## Exercise
For the listing below, output exactly the lines from the line with "Click the compare or add symbol icon" up to and including the line with "You are a computer-use agent.", and no other lines.
- - -
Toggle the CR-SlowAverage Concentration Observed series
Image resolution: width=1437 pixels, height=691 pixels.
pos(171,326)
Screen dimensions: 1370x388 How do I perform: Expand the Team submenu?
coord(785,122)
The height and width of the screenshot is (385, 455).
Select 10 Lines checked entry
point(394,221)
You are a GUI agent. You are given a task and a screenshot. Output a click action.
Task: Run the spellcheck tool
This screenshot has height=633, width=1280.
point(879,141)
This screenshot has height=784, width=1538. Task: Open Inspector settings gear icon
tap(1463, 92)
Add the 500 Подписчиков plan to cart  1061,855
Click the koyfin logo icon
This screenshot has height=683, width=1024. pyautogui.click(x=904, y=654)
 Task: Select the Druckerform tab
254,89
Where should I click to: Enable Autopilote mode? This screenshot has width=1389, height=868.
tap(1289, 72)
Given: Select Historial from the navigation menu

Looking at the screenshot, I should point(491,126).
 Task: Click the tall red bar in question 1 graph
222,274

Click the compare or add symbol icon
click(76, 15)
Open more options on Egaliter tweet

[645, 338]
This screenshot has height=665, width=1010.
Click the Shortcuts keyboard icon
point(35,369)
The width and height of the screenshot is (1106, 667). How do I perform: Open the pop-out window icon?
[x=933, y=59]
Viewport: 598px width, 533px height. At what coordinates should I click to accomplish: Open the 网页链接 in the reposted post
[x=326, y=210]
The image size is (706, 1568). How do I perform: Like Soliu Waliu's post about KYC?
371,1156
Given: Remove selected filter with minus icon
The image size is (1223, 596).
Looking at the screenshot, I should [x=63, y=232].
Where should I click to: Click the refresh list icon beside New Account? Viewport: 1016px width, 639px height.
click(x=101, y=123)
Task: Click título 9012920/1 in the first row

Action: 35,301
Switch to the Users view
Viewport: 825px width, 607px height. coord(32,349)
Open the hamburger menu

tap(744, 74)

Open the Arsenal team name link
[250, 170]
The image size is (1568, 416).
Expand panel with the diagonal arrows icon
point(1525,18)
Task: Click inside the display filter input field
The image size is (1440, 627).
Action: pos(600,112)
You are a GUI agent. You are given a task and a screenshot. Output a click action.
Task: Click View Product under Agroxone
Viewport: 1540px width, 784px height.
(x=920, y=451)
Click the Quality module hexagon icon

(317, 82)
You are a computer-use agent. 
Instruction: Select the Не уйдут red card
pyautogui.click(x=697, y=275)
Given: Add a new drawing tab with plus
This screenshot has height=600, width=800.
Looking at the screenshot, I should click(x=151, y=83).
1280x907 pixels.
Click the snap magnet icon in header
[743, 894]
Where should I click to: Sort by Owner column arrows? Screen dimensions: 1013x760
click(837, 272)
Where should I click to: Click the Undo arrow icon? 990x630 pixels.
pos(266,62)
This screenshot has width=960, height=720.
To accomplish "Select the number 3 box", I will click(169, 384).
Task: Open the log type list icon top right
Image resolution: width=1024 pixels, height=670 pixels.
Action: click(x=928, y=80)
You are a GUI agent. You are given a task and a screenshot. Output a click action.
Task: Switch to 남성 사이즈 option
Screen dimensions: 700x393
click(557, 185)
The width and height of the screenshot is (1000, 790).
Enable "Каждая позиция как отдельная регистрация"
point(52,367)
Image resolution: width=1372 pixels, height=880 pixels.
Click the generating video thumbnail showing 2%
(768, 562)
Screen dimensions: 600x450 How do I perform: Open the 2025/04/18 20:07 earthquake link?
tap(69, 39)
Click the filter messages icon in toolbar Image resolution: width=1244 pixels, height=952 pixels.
- - -
## Solution
Click the compare or add symbol icon
click(76, 15)
Open more options on Egaliter tweet

[645, 338]
This screenshot has height=665, width=1010.
Click the Shortcuts keyboard icon
point(35,369)
The width and height of the screenshot is (1106, 667). How do I perform: Open the pop-out window icon?
[x=933, y=59]
Viewport: 598px width, 533px height. At what coordinates should I click to accomplish: Open the 网页链接 in the reposted post
[x=326, y=210]
The image size is (706, 1568). How do I perform: Like Soliu Waliu's post about KYC?
371,1156
Given: Remove selected filter with minus icon
The image size is (1223, 596).
Looking at the screenshot, I should [x=63, y=232].
Where should I click to: Click the refresh list icon beside New Account? Viewport: 1016px width, 639px height.
click(x=101, y=123)
Task: Click título 9012920/1 in the first row

Action: 35,301
Switch to the Users view
Viewport: 825px width, 607px height. coord(32,349)
Open the hamburger menu

tap(744, 74)

Open the Arsenal team name link
[250, 170]
The image size is (1568, 416).
Expand panel with the diagonal arrows icon
point(1525,18)
Task: Click inside the display filter input field
The image size is (1440, 627).
Action: pos(600,112)
You are a GUI agent. You are given a task and a screenshot. Output a click action.
Task: Click View Product under Agroxone
Viewport: 1540px width, 784px height.
(x=920, y=451)
Click the Quality module hexagon icon

(317, 82)
You are a computer-use agent. 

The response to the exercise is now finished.